Как мог, я постарался успокоить мамашу, пообещав во всем разобраться и дав слово, что этого больше никогда не повторится.
— Здесь, верно, нужно знать какой-то контекст, объясняющий, почему появился этот словарь, — рассуждал я. — Понимаете, я не оправдываю такое. Разумеется, это недопустимо, но сейчас я не хочу спешить обвинять педагога. Надо во всем внимательно разобраться.
На следующий день я потребовал от Эммы объяснений.
— У меня полгруппы подростков любят фильмы Гая Ричи и братьев Коэн, а там, знаете, это часто встречается, — сказала Эмма. — И что такого, если дети узнают, как правильно пишутся и произносятся такие слова? Ведь я им одновременно объясняю, что ругаться нельзя.
— А что, современные подростки знают, кто такие братья Коэн? — не верилось мне.
— Какая разница, если не знают этих, значит, знают тех, кто еще хуже, — пожала она плечами.
Следующие четверть часа она потратила на препирательства со мной, указывая, что моя позиция ретроградна.
— Хорошо, давайте будем снова говорить детям, что их находят в капусте.
— Да при чем здесь капуста? — начинал я терять терпение.
— При том, что это, как и жизнь без бранных слов, неправда. Я думаю, что важно не замалчивать о чем-то, а говорить об этих явлениях.
— Но не таким же образом.
— А почему не таким? А каким?
— Когда будете начальником, тогда и будете решать каким. Я запрещаю делать подобные вещи.
— Не разговаривайте так со мной, — кричала Эмма. — Я взрослый человек!

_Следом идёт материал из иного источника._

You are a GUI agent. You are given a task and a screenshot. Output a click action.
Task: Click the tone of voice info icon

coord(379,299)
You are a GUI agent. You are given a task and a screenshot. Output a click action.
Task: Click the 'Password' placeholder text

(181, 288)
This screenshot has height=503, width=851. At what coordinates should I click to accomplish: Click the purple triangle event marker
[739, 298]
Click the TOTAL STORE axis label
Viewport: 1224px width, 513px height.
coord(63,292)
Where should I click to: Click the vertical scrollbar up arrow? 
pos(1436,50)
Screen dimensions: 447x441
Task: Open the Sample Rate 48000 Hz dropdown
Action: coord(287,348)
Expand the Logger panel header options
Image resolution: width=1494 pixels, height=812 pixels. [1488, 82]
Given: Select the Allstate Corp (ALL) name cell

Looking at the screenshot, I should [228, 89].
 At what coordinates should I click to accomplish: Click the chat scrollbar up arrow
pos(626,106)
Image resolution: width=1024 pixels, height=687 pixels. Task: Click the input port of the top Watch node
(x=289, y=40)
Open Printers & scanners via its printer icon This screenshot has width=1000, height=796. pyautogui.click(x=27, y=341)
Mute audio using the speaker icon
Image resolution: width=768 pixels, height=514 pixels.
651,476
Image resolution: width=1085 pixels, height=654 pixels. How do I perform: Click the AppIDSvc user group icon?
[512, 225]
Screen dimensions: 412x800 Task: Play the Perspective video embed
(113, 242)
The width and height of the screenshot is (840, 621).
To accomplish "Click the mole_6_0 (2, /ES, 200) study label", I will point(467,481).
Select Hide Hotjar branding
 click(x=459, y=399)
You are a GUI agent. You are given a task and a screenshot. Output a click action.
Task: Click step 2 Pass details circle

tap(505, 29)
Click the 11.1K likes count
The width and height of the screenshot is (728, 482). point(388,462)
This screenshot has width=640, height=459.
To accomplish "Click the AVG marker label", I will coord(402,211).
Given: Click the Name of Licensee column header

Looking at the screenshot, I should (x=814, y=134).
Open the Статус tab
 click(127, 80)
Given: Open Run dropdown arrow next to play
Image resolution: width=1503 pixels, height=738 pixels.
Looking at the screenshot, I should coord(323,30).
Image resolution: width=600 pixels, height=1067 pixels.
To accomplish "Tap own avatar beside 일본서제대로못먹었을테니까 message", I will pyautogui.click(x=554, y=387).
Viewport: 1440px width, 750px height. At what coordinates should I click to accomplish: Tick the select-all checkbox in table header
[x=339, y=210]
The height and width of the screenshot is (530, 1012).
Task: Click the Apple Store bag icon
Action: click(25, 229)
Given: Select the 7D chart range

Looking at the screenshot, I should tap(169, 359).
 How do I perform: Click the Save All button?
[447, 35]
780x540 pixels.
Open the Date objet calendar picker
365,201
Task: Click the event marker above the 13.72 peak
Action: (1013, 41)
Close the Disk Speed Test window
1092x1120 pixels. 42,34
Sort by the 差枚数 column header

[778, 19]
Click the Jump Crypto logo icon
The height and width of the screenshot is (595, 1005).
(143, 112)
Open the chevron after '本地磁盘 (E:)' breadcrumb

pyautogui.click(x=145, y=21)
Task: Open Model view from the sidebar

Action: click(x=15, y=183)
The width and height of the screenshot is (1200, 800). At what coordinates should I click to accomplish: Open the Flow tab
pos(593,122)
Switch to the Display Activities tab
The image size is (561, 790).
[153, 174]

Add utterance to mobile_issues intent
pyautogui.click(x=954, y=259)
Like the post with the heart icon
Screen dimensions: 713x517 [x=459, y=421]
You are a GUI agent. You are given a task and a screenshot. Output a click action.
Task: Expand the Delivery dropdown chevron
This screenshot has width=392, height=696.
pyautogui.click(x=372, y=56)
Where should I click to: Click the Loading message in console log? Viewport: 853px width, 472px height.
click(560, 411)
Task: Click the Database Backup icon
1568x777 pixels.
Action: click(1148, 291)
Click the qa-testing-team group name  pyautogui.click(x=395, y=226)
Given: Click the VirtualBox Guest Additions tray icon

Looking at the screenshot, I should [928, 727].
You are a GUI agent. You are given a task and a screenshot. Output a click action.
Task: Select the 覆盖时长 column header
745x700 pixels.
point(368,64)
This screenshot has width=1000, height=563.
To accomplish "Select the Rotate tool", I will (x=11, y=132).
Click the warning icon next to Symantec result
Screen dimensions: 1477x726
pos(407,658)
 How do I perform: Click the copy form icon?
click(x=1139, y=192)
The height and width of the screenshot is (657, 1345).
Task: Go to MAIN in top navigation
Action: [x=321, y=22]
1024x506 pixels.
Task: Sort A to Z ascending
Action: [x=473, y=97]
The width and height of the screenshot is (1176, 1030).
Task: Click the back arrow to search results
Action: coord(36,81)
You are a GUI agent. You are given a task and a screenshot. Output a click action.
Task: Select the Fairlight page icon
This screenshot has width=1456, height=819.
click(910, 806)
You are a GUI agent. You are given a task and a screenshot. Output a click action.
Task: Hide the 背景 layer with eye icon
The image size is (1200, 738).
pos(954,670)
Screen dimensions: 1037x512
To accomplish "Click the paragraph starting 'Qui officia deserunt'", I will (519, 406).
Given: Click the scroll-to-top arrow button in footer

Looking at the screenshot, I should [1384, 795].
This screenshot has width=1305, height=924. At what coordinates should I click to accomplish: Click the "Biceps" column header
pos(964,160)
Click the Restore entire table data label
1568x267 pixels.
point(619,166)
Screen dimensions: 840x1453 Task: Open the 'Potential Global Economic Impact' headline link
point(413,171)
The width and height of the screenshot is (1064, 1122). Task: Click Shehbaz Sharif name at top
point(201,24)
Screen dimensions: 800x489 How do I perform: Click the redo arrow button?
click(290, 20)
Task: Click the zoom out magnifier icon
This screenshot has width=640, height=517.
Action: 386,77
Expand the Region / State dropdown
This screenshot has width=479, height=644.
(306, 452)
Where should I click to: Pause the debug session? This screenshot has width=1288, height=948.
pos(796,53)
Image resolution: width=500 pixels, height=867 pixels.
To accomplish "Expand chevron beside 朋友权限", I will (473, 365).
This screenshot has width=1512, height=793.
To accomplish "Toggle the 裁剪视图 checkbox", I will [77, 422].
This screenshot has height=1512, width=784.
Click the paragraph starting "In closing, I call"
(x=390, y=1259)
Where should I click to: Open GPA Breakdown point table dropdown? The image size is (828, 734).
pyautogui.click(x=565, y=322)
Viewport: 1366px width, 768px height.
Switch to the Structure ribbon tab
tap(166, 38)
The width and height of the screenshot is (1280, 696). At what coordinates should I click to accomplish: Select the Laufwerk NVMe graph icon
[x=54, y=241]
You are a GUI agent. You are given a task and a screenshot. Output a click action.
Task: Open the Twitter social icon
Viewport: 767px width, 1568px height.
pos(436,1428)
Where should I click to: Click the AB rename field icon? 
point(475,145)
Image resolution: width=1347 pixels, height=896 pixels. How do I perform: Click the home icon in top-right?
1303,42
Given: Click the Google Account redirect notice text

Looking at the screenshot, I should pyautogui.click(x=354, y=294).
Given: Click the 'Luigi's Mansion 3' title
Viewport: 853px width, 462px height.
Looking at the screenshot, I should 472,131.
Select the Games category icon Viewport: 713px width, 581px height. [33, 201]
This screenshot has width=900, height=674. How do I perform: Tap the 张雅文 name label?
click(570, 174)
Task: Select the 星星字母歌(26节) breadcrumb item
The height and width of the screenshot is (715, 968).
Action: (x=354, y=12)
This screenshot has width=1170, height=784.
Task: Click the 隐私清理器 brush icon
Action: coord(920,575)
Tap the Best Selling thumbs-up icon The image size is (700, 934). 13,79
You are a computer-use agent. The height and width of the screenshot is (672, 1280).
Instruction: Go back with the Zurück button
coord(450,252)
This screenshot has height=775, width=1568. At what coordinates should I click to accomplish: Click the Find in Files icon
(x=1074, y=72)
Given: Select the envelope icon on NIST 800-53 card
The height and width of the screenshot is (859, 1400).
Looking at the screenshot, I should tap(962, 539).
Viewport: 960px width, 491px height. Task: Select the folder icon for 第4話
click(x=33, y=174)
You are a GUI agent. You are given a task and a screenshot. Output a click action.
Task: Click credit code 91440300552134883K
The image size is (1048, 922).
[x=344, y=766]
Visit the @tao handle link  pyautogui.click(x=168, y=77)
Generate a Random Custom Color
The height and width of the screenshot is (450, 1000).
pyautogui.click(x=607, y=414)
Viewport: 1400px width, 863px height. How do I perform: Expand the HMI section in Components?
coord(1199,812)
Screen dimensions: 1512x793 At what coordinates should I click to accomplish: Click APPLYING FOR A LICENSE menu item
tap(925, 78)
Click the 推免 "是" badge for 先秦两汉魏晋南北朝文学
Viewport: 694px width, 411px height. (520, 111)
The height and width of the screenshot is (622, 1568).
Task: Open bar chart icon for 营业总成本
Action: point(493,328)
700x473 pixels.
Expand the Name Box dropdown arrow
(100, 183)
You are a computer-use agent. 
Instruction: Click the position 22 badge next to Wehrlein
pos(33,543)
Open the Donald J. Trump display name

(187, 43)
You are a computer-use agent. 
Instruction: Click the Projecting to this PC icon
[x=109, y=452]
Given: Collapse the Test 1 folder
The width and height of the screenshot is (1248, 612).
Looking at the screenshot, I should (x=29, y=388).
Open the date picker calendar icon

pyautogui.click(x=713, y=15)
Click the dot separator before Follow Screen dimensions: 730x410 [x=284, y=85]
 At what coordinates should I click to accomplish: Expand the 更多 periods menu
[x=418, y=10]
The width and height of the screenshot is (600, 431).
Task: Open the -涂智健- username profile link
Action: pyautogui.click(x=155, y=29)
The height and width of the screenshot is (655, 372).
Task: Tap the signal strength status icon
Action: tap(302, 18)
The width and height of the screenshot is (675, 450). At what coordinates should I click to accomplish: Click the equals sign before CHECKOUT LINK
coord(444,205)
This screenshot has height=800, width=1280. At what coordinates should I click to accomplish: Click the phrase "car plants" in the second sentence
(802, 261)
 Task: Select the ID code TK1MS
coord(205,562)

Мне сорок лет! Я не девочка, меня не надо отчитывать.
— Выйдите вон из кабинета, — выпалил я, указывая рукой на выход.
Аргументы были исчерпаны, а самое главное, я утратил понимание полезности диалога. Кабинет у нас был общий, и получилось, что я выгнал Эмму, как преподаватель студентку, на глазах у притихшей аудитории.
Вскоре стало известно, что Эмма знает не только английские нецензурные выражения, но прекрасно ориентируется и в их русском варианте. Ко мне начали поступать жалобы от коллег. Первой подошла Агнесса Карловна, сообщив о том, что Эмма кого-то громко обматерила по телефону, находясь в читальном зале вместе с детьми. После этого Кирилл Завадский стал свидетелем похожей истории. Затем начались ссоры между Эммой и Максимом Петровичем. Она огрызалась на его замечания не сидеть на столе и не хлопать дверью. Эмму раздражали разговоры методистов в отделе, а назвав Агарева сплетником, она окончательно и бесповоротно обрела себе кровного врага.
Любимым словом Эммы было «отдуплиться». Никогда и нигде прежде я не слышал его. «Сейчас, я отдуплюсь немного», — часто говорила она по утрам, когда я просил ее выполнить какое-нибудь задание.
Что это за мерзкое слово «отдуплиться»? Зачем оно? Всякий раз, когда я слышал его, то наполнялся каким-то глубоким отвращением, какой-то необъяснимой брезгливостью на подобное убогое словотворчество.